En el corto y lluvioso verano mongol en la “ger” se duerme, se habla junto al fuego, se juega, se bebe y se cocina. La dieta es nutritiva aunque básica: carne, lácteos y algún tubérculo. Los mongoles viven de sus vacas, ovejas, cabras, caballos y yaks en un frenesí de actividad veraniega. Se les ordeña mañana y tarde y con su leche se hace el té mongol; luego el “arc”, una bebida ligeramente alcohólica que se obtiene fermentando la leche; más tarde el yogur, que se seca al sol para comer en invierno, y finalmente el queso. La carne se come fresca en verano y se deshidrata también para el invierno, cuando los animales se alimentan de hierba seca en espera de las lluvias estivales. Las recetas son básicas: sopa, pasta y arroz que se puedan cocinar en 15 minutos porque, dicen los mongoles muy orgullosos, con el trabajo que requieren los animales no hay tiempo para la gastronomía.
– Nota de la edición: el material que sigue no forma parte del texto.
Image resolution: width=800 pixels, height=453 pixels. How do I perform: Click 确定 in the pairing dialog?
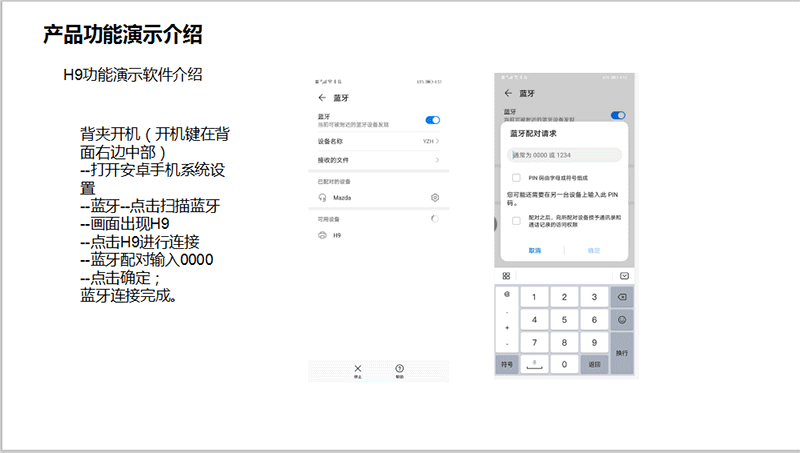tap(593, 250)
Las familias nómadas pueden plantar sus yurtas donde quieran, en el campo no hay propiedad privada, y lo hacen dos veces al año en tiempo récord: dos horas. En esos 120 minutos ensamblan en cuidadoso orden todos sus elemento, que cuestan entre 1.500 y 2.000 euros: maderas, lana, cuerda y una gran funda de plástico. Sin clavos, sin pegamento. Unas rejas de madera plegables sirven de pared, sobre la que se acoplan pequeñas vigas que convergen en el centro del techo hasta una especie de rosetón de madera, la única ventana y del que parten dos columnas hasta el suelo. Todo se ata con cuerdas y sobre la pared y el techo se ponen grandes planchas de lana. Encima de toda la estructura, una gran funda de plástico blanca, que se ajusta también con cuerdas.

Las familias nómadas pueden plantar sus yurtas donde quieran y lo hacen dos veces al año en tiempo récord: dos horas

Y si el fuego es el rey, la reina de la yurta es la puerta, de madera pintada con rojos, naranjas y amarillos. Es pequeña, y dicen los mongoles que a propósito para mostrar humildad al entrar en hogar ajeno. La puerta es uno de sus dos puntos que la iluminan, además del tragaluz del techo, que se puede tapar con una tela cuadrada.

La yurta tiene sus propias reglas, forjadas en siglos de historia. No pisar el marco de la puerta, no pasar entre las columnas y nunca echar al fuego nada más allá de madera, carbón y papel. Los espíritus se pueden ofender. Al entrar, la parte izquierda es la masculina y por eso la cocina está siempre a la derecha, la femenina. Son las mujeres las que guisan y también ellas las primeras que dan la bienvenida con un plato de panecillos dulces en la mano.

La yurta tiene sus propias reglas, forjadas en siglos de historia

La yurta tiene un guardián, el perro, por lo que el visitante, al aproximarse, lo primero que pide es que lo agarren antes de agachar la cabeza y entrar en 30 metros cuadrados llenos de vida.